У Исаева были стычки с коллегами в институте – он никогда не скрывал эту свою точку зрения; один раз его даже обвинили в «демагогическом заигрывании с молодежью».

– С молодежью?! – чуть усмехаясь, спросил тогда Исаев. – Вы называете молодежью тех, кому двадцать семь?! Окститесь, друг мой. Лермонтов погиб, когда ему было двадцать шесть! Добролюбов закончил свой жизненный путь в этом же возрасте, а я уже не говорю о Писареве. Между прочим, и руководители наши в тридцать лет стали наркомами и генералами – я за возрастными акцентами следил из-за кордона особенно тщательно, это мне там силу давало…

«Я полез в драку за Пашу, – вдруг признался себе Исаев, – потому что был лично задет его „бегством“. Меня заставила искать правду память о моем сыне и вера в поколение Кочевых. Через тернии – к звездам, так, кажется? Значит, путь к правде лежит только через кровь и гибель… Мы отмечаем даты, круглые даты, и это прекрасно, но почему мы начинаем это делать, лишь когда человек прожил полстолетия? Неужели тридцать лет – не срок, тем более если человек преуспел за эти тридцать лет в своем деле?»

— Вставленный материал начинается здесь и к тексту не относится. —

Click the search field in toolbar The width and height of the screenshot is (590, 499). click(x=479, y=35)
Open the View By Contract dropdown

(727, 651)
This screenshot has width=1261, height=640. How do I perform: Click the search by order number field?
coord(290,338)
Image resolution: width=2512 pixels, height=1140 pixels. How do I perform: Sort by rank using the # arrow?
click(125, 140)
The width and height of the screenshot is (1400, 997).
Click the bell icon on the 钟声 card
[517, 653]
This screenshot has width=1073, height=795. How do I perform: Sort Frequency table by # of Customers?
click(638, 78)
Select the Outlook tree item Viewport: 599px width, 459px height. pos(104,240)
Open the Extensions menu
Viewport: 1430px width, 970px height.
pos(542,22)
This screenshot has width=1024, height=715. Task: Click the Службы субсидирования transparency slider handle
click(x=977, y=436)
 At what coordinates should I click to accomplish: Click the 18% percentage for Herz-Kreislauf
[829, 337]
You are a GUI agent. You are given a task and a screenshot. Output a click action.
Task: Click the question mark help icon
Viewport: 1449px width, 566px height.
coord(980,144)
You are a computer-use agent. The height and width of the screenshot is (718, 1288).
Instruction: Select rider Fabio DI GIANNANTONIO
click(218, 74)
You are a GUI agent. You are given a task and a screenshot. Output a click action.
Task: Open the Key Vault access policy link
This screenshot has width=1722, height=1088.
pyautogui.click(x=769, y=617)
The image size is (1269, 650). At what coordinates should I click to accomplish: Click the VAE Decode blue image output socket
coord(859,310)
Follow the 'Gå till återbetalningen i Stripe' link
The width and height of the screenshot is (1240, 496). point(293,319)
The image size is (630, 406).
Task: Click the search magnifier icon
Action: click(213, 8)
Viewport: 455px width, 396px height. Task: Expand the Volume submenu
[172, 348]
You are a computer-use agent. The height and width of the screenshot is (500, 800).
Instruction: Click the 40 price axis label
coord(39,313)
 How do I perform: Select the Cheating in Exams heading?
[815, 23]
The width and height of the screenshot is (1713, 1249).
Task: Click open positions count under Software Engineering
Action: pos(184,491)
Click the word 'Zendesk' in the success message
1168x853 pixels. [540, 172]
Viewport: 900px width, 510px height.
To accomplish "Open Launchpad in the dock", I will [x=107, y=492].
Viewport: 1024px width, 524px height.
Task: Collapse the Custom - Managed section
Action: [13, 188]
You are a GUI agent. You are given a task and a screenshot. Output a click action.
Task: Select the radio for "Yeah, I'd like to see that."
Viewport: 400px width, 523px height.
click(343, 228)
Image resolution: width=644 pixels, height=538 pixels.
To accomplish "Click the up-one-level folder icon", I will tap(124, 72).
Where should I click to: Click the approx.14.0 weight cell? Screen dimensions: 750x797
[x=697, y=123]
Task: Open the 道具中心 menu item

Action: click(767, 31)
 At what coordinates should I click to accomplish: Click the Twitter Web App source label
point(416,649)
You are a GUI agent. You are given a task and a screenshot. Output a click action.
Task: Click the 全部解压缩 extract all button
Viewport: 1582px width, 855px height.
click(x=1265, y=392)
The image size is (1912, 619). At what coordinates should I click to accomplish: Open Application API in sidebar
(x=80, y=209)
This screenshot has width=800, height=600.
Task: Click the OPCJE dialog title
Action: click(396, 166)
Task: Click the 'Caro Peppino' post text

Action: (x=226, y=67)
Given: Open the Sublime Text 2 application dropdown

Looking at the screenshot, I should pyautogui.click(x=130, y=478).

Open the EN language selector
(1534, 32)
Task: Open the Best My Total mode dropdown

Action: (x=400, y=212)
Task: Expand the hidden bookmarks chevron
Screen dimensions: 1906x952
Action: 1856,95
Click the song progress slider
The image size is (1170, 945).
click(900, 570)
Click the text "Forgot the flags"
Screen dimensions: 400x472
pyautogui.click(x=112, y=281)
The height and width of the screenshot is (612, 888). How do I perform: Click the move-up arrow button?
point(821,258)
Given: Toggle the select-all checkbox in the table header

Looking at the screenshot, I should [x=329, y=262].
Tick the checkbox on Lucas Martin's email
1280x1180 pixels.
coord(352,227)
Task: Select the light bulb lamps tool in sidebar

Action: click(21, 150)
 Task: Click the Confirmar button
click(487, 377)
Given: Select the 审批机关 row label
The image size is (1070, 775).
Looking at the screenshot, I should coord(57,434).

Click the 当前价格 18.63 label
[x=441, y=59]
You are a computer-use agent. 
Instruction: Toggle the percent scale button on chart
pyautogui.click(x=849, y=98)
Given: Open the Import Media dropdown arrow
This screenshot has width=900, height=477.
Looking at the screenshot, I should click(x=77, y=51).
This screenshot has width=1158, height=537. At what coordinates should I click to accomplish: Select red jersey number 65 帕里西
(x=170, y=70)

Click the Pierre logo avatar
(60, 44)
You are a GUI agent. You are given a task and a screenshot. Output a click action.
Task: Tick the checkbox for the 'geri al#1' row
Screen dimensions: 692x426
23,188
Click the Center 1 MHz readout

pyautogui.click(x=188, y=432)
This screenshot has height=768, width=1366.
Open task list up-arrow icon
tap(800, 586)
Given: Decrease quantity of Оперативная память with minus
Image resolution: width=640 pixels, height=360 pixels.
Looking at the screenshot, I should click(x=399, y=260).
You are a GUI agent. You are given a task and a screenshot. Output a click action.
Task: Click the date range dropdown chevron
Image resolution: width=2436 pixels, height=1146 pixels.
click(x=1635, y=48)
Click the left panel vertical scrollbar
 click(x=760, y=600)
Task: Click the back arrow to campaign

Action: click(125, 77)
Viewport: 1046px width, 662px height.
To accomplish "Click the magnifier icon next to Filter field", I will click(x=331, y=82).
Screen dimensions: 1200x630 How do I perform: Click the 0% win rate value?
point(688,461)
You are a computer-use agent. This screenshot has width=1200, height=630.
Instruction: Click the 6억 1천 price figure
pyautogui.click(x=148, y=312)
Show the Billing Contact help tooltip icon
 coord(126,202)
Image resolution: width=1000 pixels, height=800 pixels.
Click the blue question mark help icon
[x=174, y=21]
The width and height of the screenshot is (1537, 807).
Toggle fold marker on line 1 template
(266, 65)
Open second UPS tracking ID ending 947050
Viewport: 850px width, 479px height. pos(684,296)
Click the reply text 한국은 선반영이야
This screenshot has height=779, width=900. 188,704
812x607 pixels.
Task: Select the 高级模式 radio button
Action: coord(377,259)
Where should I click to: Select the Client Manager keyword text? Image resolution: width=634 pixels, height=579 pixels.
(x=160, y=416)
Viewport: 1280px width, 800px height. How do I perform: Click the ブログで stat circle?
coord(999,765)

Исаев поднялся и пошел в зал.

«Это точно, – продолжал думать он, – мы за них отвечаем. Но кто освободил их от ответственности за нас? Или возраст сейчас стал адекватен разуму?»

Он сел в центре большого стеклянного зала и вздохнул, пожалев себя; он увидел себя со стороны, и вспомнил те далекие двадцать лет, когда был молодым Штирлицем, и снова пожалел старого Исаева; достал сигарету и глубоко, как в молодости, затянулся. «Домой хочу, – неожиданно сказал он себе. – Боже мой, как же я хочу домой».

Он снова вздохнул и заставил себя вернуться к делу, к тому делу, ради которого он был здесь. «Они не успеют отправить мину с багажом, – решил он. – Наверняка они, узнав, куда я лечу, попросят кого-нибудь из пассажиров взять „посылочку“ в Рим. Если я это прозеваю, значит, встречусь с Бергом на небесах. А если не прозеваю – тогда я привезу сюда Гроса. Я привезу его, чего бы это мне ни стоило… Умница Берг… Тот меморандум, который он мне оставил о Гросе, плюс живой Грос – это уже доказательство».

По радио уже третий раз передавали сообщение: «Федеральный министр поручил статс-секретарю Кройцману оказать помощь в расследовании дела, столь блистательно начатого погибшим в авиационной катастрофе прокурором Бергом. Кройцман обещает закончить следствие в течение ближайшей недели».

«А если они пошлют кого-то из своих с „посылочкой“? – подумал Исаев. – Что тогда? Они могут. С другой стороны, слишком многие из их банды знают обстоятельства дела. Неважно. Скажут, что мина для Гроса, а взорвут ее в нашем самолете… Нет, положительно я стал склеротиком – ведь нет билетов! Они не успеют послать своего вместе с миной. Ага… Вон идет нечто похожее. Точно… Это от них. И сверточек подходящий. Мина типа „Аква“, их очень любил Шелленберг. Дурашки, я не думал, что они попрут так открыто – совсем, видимо, перепугались. Кому это он всучит? Девушке… Пьяненькая девушка, такая крокодила возьмет, не то что посылочку. Примитивно, конечно, работают, но в данной ситуации беспроигрышно».

Когда объявили посадку на самолет, Исаев медленно поднялся и пошел за пассажирами, не теряя из виду пьяненькую девушку. В автовагончике он протолкался к ней и сказал, заставив себя сыграть запыхавшегося человека:

– Слава богу! Я вас догнал. Вилли сказал, что именно вам он передал посылочку. Он просто не знал, что я тоже лечу с этим рейсом, – и, не дожидаясь ответа, Исаев взял «посылочку» из рук девушки.